La nouvelle forme prise dans votre usine par le comité d'entreprise, avec la nomination de délégués d'ateliers1 ainsi que les discussions qui ont précédé et accompagne cette transformation, ne sont pas passées inaperçues dans le monde ouvrier ni dans le monde patronal turinois. Dans l'un des camps, les ouvriers d'autres établissements de la ville et de la province s'appliquent à vous imiter, dans l'autre, les propriétaires et leurs agents directs, les dirigeants des grandes entreprises industrielles, observent ce mouvement avec un intérêt croissant, et ils se demandent, et ils vous demandent, quel peut être son but, quel est le programme que la classe ouvrière turinoise se propose de réaliser.

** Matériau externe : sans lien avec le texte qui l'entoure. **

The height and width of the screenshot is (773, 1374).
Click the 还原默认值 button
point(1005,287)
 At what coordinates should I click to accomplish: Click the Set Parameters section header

Nous savons que notre journal n'a pas peu contribué à provoquer ce mouvement. Dans ses colonnes, non seulement la question a été examinée d'un point de vue théorique et général, mais encore les résultats des expériences des autres pays ont été rassemblés et exposés, afin de fournir des éléments à l'étude des applications pratiques. Nous savons cependant que si notre œuvre a eu une valeur, c'est dans la mesure où elle a répondu à un besoin, où elle a favorisé la concrétisation d'une aspiration latente dans la conscience des masses laborieuses. C'est pourquoi nous sommes parvenus si rapidement à un accord, c'est pourquoi nous avons pu passer avec autant d'assurance de la discussion à la réalisation.

Le besoin et les aspirations qui sont à la source de ce mouvement rénovateur de l'organisation ouvrière que vous avez entamé, se trouvent inscrits, nous le croyons, dans les faits eux-mêmes, ils sont une conséquence directe du point qu'a atteint, dans son développement, l'organisme social basé sur l'appropriation privée des moyens d'échange et de production. De nos jours, l'ouvrier d'usine et le paysan des campagnes, aussi bien le mineur anglais que le moujik russe, pressentent de façon plus ou moins sûre, éprouvent de façon plus ou moins directe cette vérité que les théoriciens avaient prévue, et dont ils commencent à acquérir une certitude toujours plus grande lorsqu'ils observent les événements de cette période de l'humanité : nous en sommes arrivés au point où la classe laborieuse, si elle ne veut manquer au devoir de réorganisation qui est inscrit dans sa destinée historique et dans sa volonté, doit commencer à s'organiser de façon positive et adaptée au but à atteindre.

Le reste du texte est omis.